Personal information
- Full name: Pablo David Sabbag Daccarett
- Date of birth: 11 June 1997 (age 29)
- Place of birth: Barranquilla, Colombia
- Height: 1.90 m (6 ft 3 in)
- Position: Forward

Team information
- Current team: Cerezo Osaka
- Number: 19

Youth career
- 0000–2015: Deportivo Cali

Senior career*
- Years: Team / Apps / (Gls)
- 2015–2019: Deportivo Cali / 25 / (3)
- 2016: → Orsomarso (loan) / 13 / (2)
- 2018–2019: → Tondela (loan) / 5 / (1)
- 2019–2025: La Equidad / 47 / (12)
- 2021: → Newell's Old Boys (loan) / 8 / (1)
- 2021: → Estudiantes (loan) / 6 / (0)
- 2023–2024: → Alianza Lima (loan) / 37 / (13)
- 2025–2026: Suwon FC / 34 / (17)
- 2026: Al-Ahli Tripoli / 9 / (4)
- 2026–: Cerezo Osaka / 0 / (0)

International career^{‡}
- 2024–: Syria / 11 / (4)

= Pablo Sabbag =

Syrian footballer (born 1997)

Pablo David Sabbag Daccarett (born 11 June 1997) is a professional footballer who plays as a forward for J1 League club Cerezo Osaka.

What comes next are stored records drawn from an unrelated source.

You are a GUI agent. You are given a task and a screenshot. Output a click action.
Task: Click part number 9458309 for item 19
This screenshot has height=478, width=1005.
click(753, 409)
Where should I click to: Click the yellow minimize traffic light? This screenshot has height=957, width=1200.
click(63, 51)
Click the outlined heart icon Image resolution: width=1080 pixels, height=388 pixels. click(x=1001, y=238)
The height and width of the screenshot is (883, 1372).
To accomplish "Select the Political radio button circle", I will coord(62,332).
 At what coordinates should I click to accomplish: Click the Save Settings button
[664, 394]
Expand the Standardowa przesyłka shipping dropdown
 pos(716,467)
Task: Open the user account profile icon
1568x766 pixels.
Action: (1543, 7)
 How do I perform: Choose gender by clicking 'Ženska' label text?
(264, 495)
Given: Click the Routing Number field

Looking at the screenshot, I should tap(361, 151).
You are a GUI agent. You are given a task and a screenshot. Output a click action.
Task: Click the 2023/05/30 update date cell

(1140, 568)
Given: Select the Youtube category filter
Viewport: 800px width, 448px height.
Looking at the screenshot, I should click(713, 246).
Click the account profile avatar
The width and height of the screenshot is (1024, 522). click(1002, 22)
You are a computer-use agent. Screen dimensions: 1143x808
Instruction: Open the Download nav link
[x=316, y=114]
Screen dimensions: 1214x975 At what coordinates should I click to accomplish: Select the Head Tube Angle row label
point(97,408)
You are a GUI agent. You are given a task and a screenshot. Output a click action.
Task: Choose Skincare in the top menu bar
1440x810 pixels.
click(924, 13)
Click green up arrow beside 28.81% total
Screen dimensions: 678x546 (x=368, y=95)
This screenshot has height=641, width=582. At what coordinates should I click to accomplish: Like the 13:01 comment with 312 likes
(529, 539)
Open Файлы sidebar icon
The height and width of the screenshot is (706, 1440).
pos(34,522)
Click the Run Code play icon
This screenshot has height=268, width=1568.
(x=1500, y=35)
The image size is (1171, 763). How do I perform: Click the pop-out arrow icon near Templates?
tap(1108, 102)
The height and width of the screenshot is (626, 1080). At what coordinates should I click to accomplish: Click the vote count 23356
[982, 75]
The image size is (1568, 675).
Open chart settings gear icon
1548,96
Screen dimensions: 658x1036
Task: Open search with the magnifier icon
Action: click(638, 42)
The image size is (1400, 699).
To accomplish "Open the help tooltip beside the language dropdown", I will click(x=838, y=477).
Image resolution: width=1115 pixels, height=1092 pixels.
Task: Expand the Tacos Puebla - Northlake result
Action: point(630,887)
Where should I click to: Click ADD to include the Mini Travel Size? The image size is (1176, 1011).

Born in Colombia, he plays for the Syria national team.

==Early life==
Sabbag was born in Barranquilla, Colombia, to a Syrian father and Palestinian mother.

==Club career==
On 28 January 2025, Sabbag joined Suwon FC of South Korean top-tier league, K League 1. In February 2026, he joined Libyan Premier League side Al-Ahli Tripoli for a reported transfer fee of $2 million, a record in the league.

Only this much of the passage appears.